« Pour les armées françaises en Afrique, pas d’influence sans présence »

Les armées françaises sont à la veille d’importantes transformations. Le retour d’une guerre majeure en Europe et la rivalité structurelle entre Chine et Etats-Unis autour de l’espace Indo-Pacifique leur imposent d’adapter une posture héritée des années 1990 et centrée sur les opérations extérieures en Afrique et au Moyen-Orient. C’est la ligne qui devrait orienter la prochaine loi de programmation militaire 2024-2030, dont le projet est attendu au Parlement pour la fin du mois de janvier.

Dans ce nouveau paysage, la présence militaire française en Afrique subsaharienne serait fortement réduite. L’opération « Barkhane » a officiellement pris fin : après neuf ans de guerre et 58 soldats tués, les armées françaises ont quitté le Mali, plus que jamais en proie au terrorisme djihadiste et à la prédation des mercenaires de Wagner. Il en va de même pour la République centrafricaine, que les derniers militaires français ont quittée le 15 décembre 2022. L’avenir du contingent de forces spéciales au Burkina Faso paraît, quant à lui, très compromis, tandis qu’au Niger et au Tchad une approche discrète devrait prévaloir pour l’heure.
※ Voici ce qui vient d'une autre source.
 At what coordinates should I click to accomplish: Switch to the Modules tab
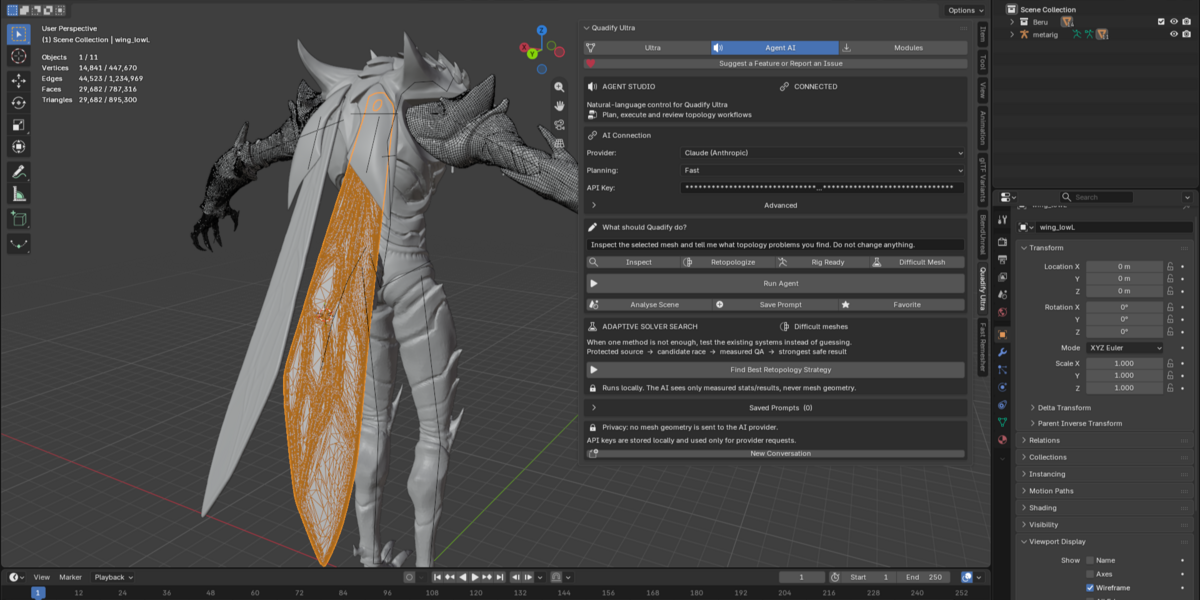point(903,47)
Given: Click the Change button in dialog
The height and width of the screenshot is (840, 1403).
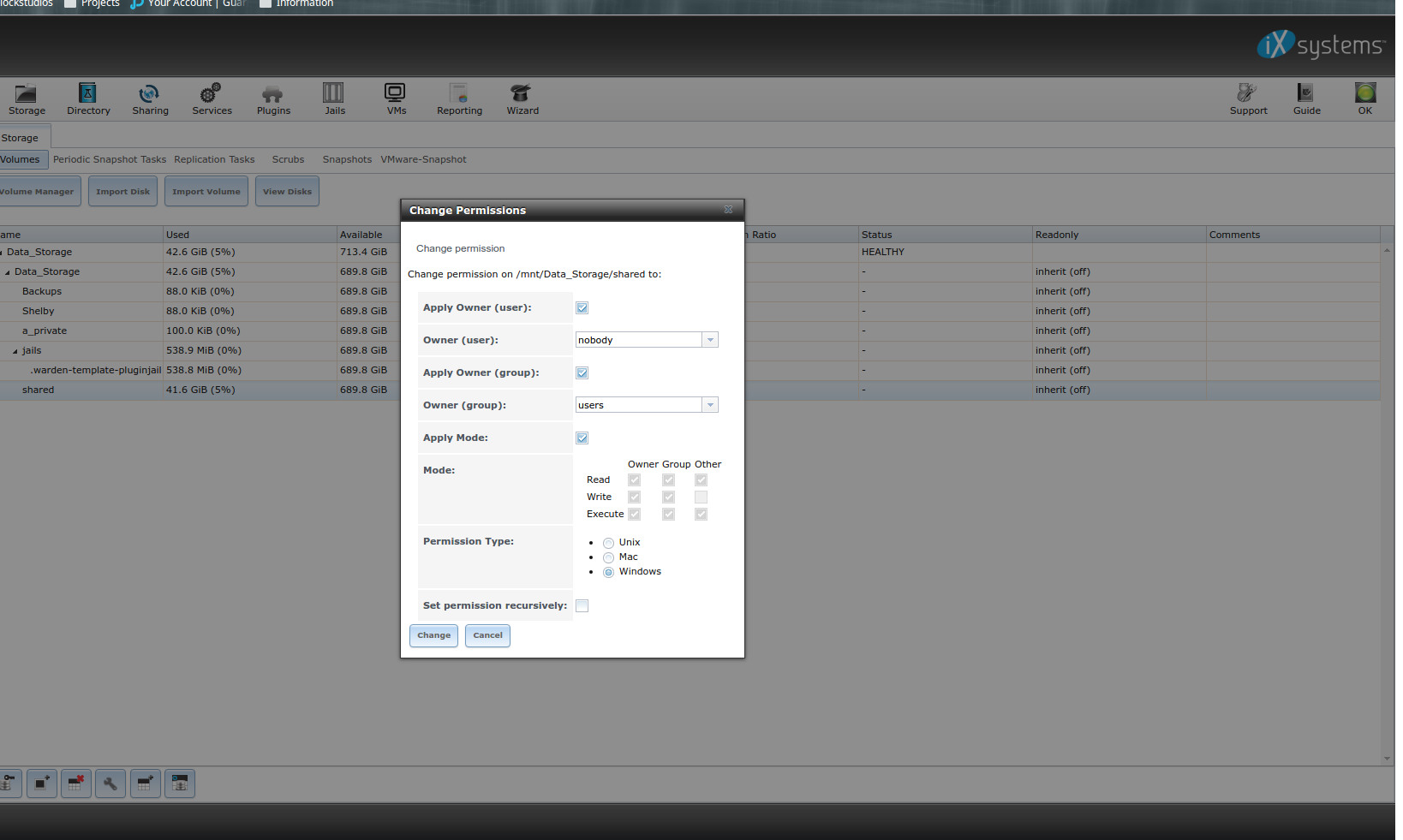Looking at the screenshot, I should point(433,635).
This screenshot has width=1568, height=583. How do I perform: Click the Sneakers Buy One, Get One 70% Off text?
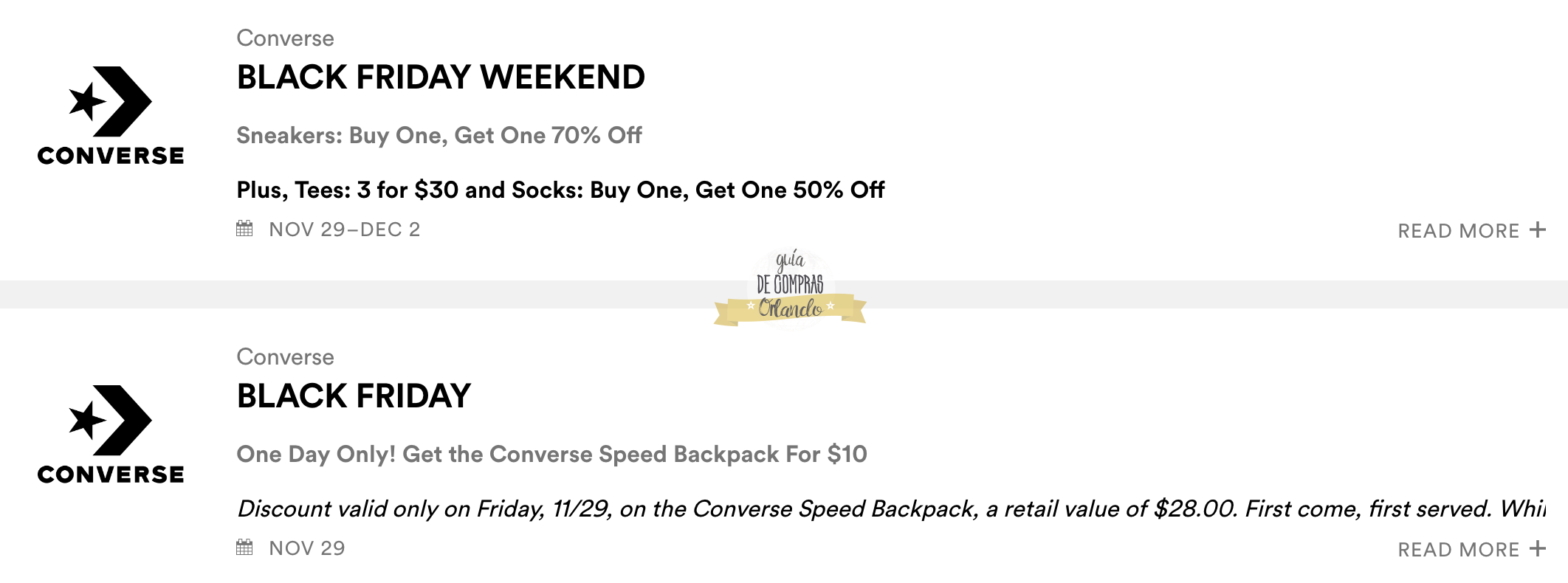[x=439, y=136]
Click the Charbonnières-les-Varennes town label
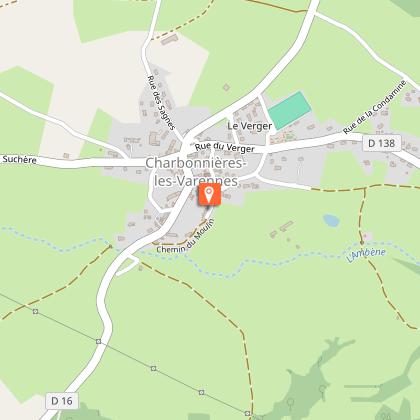Screen dimensions: 420x420 196,172
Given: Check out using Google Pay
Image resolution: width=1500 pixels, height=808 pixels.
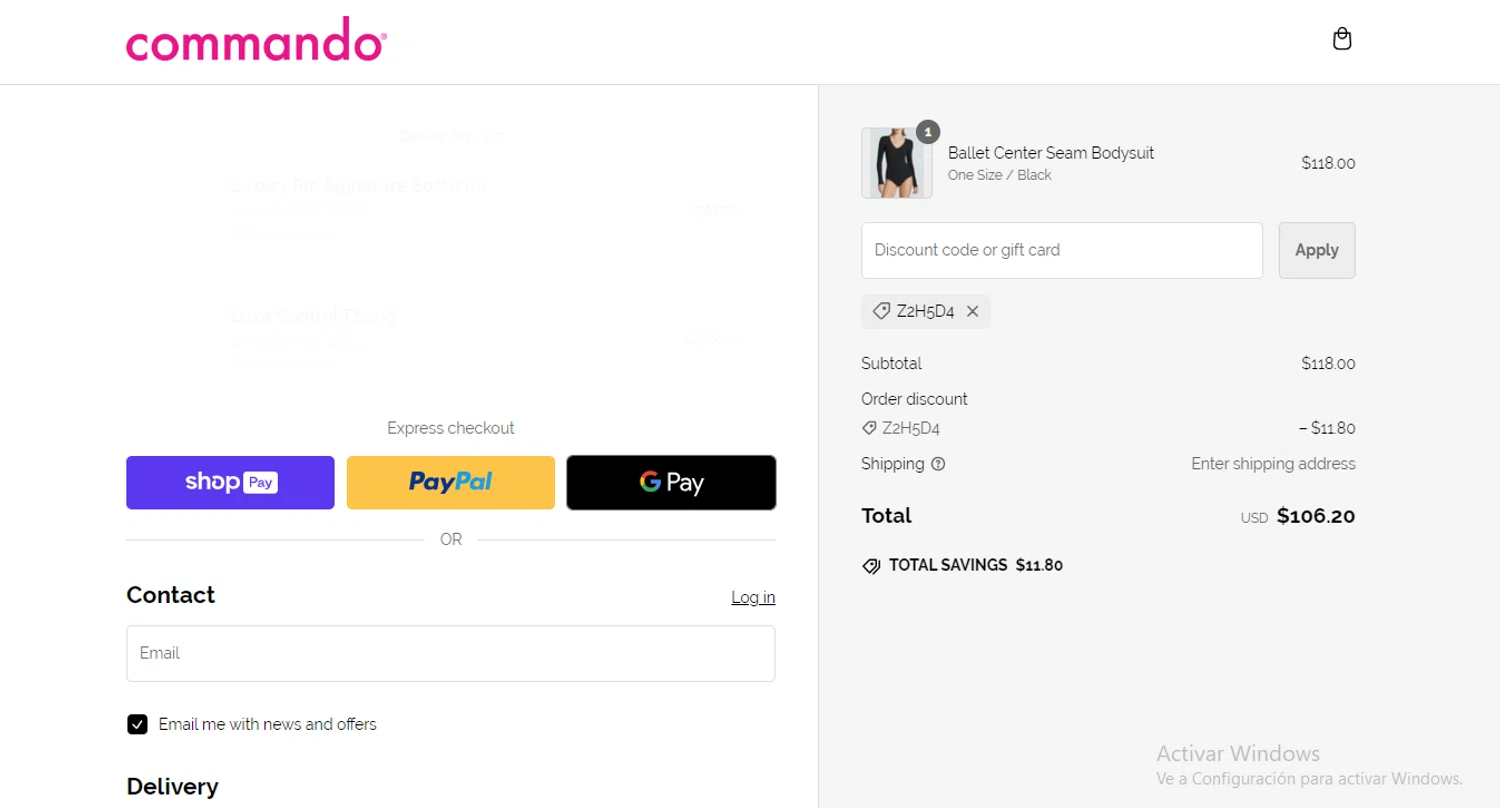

Ce rappel des forces opérationnelles était attendu et compréhensible au regard des nécessaires arbitrages dans le contexte stratégique et budgétaire. La volonté affichée de réduire la place du militaire dans les relations franco-africaines est aussi louable. Il convient cependant de prendre garde que la résolution à penser autrement la stratégie française en Afrique ne conduise à une remise en cause des outils essentiels de coopération tels que les éléments français au Sénégal ou les forces françaises en Côte d’Ivoire. L’effet d’une éventuelle liquidation du cœur du dispositif prépositionné enverrait un message radical de retrait de la France, jusqu’alors dernier pays européen à attester de sa volonté de participer activement à la sécurité du continent.

Appel d’air géopolitique

La motivation d’une telle décision consisterait à substituer l’influence à la présence. Cette dernière est perçue comme une rémanence d’un passé colonial, dont Emmanuel Macron cherche depuis 2017 à tourner la page. Les « bases » de Dakar et d’Abidjan semblent être vues par certains à Paris comme l’une des sources d’un mécontentement populaire, et leur suppression comme la condition d’une revalorisation de l’image de la France. A l’inverse, une stratégie d’influence exercée sans présence sur le terrain serait, pense-t-on, plus discrète et moins exposée. Cette vision mérite d’être examinée sous plusieurs angles. D’abord, parce que les forces prépositionnées en Afrique ont déjà été réduites au strict minimum. Le dispositif est passé de 8 000 hommes dans les années 1990, à quelque 1 600 aujourd’hui.